_抜粋本文_.

**********

この人たちは、イエスさまとどれだけの時間を過ごし、この決断に至ったのでしょうか。人の心の思いが決意として外へ出るまでには、それなりの時間がかかったのだと思います。本日エルサレムへ入城されるイエスさまを歓迎しているこの人たちは、ガリラヤからずっと従ってきた人たちです。イエスさまの公生涯が3年間だったと言われますから、約3年間イエスさまと一緒に過ごした人たちです。イエスさまと過ごす日々の中で、人々は、病んでいる人が癒され、神さまの言葉が解き明かされる現場に立会い、貧しく虐げられている人々へのイエスさまの心からの慈しみに心打たれたのです。心からイエスさまを尊敬するようになったと思います。そしてそこから信頼が生まれ、この人に自分を委ねても良いと思うようになり、その信頼のもとに人々はイエスさまの通られる道を準備しました。枝を敷く、上着を敷くという行為を通して、イエスさまこそ自分たちを今の苦しみから解き放ってくださる方、メシアであると信じたに違いありません。

しかし、イエスさまがローマの総督とユダヤ人の大祭司たちから尋問を受け、十字架刑が確定されると、人々は、大祭司から賄賂を受けとり、イエスさまを裏切る側に回ります。十字架につけろ!と叫ぶ側に回るのです。この人々はエルサレムへ上り、権力者や知識人たちに会ったのかもしれません。彼らの述べるそれらしき言葉を聞き、国や国民の暮らしの維持のため、また神を礼拝するためには、富と権力が必要であると教えられ、強い国と政治的・経済的な関係を結ばねばならないと、輝く神殿の境内の中で説得されたのでしょうか。

まさにその政治的権力や経済と結び付けられた宗教的な力のもとで、イエスさまは、民を扇動し、神を冒涜したという罪を負わされ、何の力も発揮できないまま鞭打たれ、苦しみの中で十字架刑に処せられて行くのでした。そのイエスさまのことを、いまや弱々しい一人の人間としてしか思えなくなったのでしょう。さらには、そのイエスと親しい関係にあると言われることを恥じて、恐れていたのかもしれません。

しかし、よく考えると、この人々が、イエス・キリストの十字架の道に用いられています。道に枝や上着を敷く行為はもちろんのこと、彼らの弱さを通してもイエス・キリストの十字架の道は備えられたのです。このことを知るとき、私たちは、むしろホッとするのです。みんなが揺らぐことのないしっかりとした人で、最後までイエスさまを裏切ることなく、一緒に十字架刑に処せられることを恐れない人々だったなら、私たちにとって十字架とは、また、イエス・キリストへの信仰とは、とてもハードルの高いものになったのではないかと思うのです。

人は土から造られたものです。多くの弱さをもっています。小さなことを恐れ、疑い、不安になって、裏切り、裏切ったことで悩んだり、落ち込んだりする、それが人間なのです。

**********

_設問_.
**1.** イエスのエルサレム入城についての文章では、イエスさまの公生涯は何年間だったと言われているか。
**2.** イエスのエルサレム入城についての文章を、最後の文のあとから書き継いでください。

_抽出情報_.
**********

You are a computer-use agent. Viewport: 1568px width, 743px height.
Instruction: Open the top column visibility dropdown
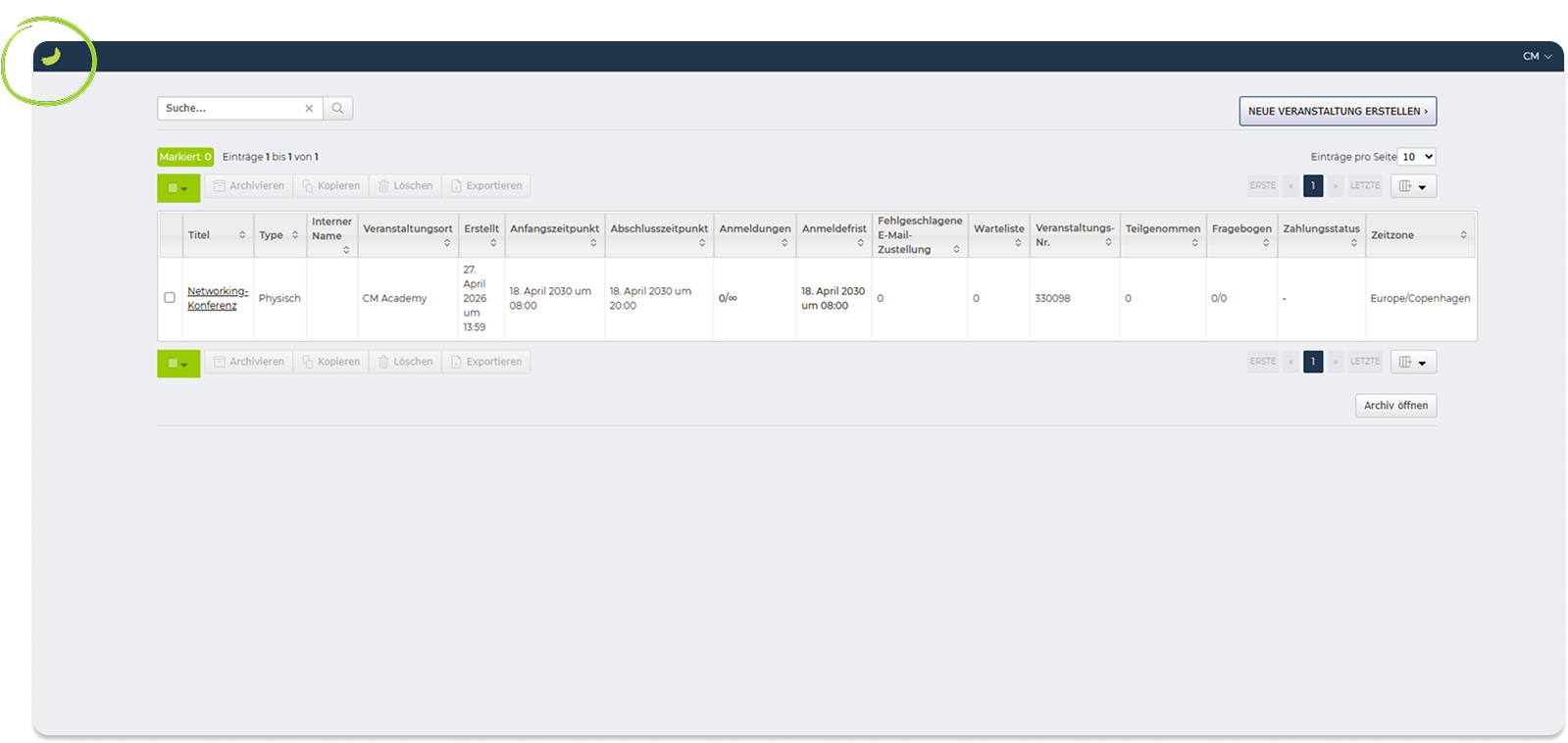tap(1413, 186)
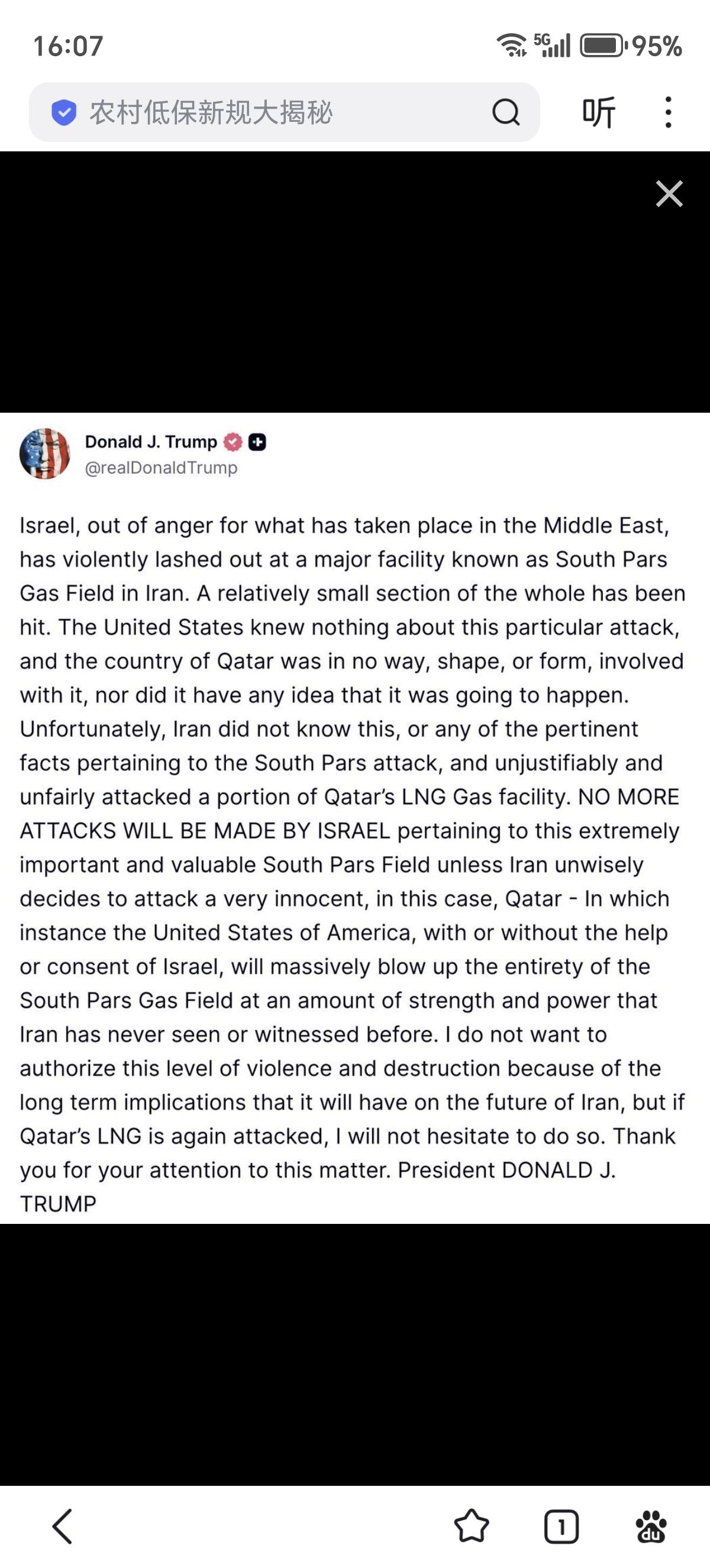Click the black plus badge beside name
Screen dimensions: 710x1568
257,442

**********

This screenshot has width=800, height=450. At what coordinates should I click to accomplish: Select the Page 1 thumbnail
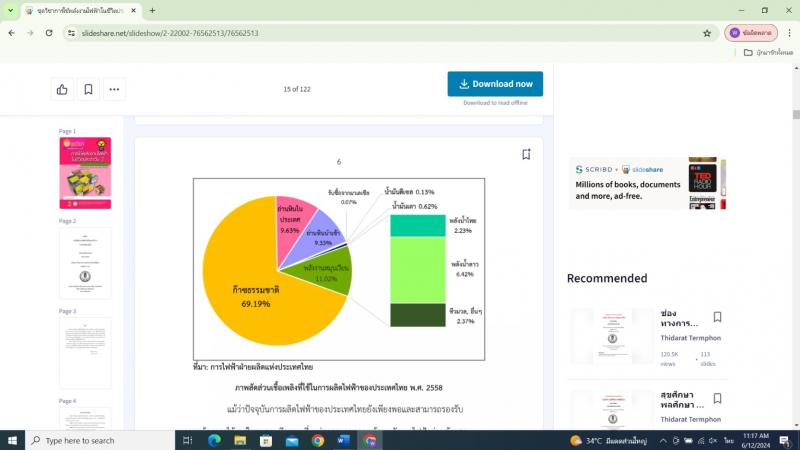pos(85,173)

**********

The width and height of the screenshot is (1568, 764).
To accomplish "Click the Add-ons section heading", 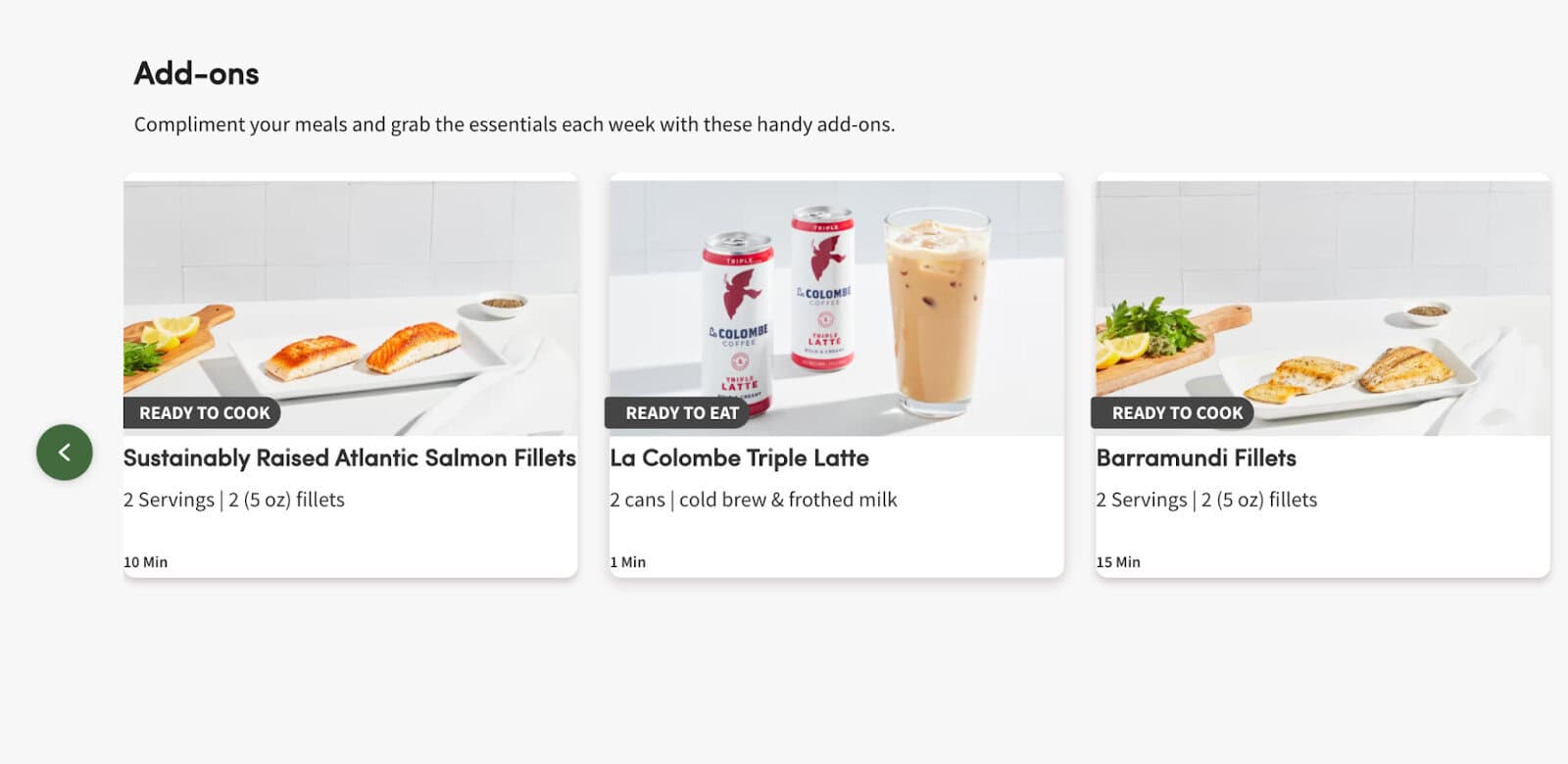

**********

_回答一覧_.
**1.** 3年間だったと言われています。

**2.**
教会の働きに遣わされつつも、都合が悪くなると神さまを疑い、イエス・キリストに従いたくないと思うような日々が、この私にもどれだけあるのかわかりません。一人の自分の中に矛盾する姿があるのです。

しかし、大切なことは、私たちのその弱さが、イエス・キリストの十字架の道を備えるために用いられるということです。私たちの弱さを通して、キリストの受難はもたらされ、その道の延長線上で復活の朝が迎えられ、永遠のいのちの道が開かれてゆくということです。

つまり、神さまは私たちの弱さを恥ずかしいものと思わないで、復活の朝を向かえさせてくださることによって、多くの弱さを抱えている私たちを高めてくださるということです。

使徒パウロもこのように述べています。

「自分自身については、弱さ以外には誇るつもりはありません」(2コリント12:5)と。そしてこのように続けています。「わたしの身に一つのとげが与えられました。それは、思い上がらないように、わたしを痛めつけるために、サタンから送られた使いです。この使いについて、離れ去らせてくださるように、わたしは三度主に願いました。すると主は、『わたしの恵みはあなたに十分である。力は弱さの中でこそ十分に発揮されるのだ』と言われました。だから、キリストの力がわたしの内に宿るように、むしろ大いに喜んで自分の弱さを誇りましょう」(2コリント12:7~9)。

パウロに与えられていた「とげ」がどんなものだったのか、はっきりと知らされていません。そのとげは、彼のように有能な人、律法学者であり、ギリシャ語をも話し、ローマの市民権を持っていて、イエスさまの弟子の中で最も優れていた彼に、唯一与えられていた弱さでした。それさえなければ完璧なのに、というようなものだったのです。しかし、神さまは、「わたしの恵みはあなたに十分である。力は弱さの中でこそ十分に発揮されるのだ」と語り、「このとげをわたしから離れ去らせてください」という彼の祈りを退けられました。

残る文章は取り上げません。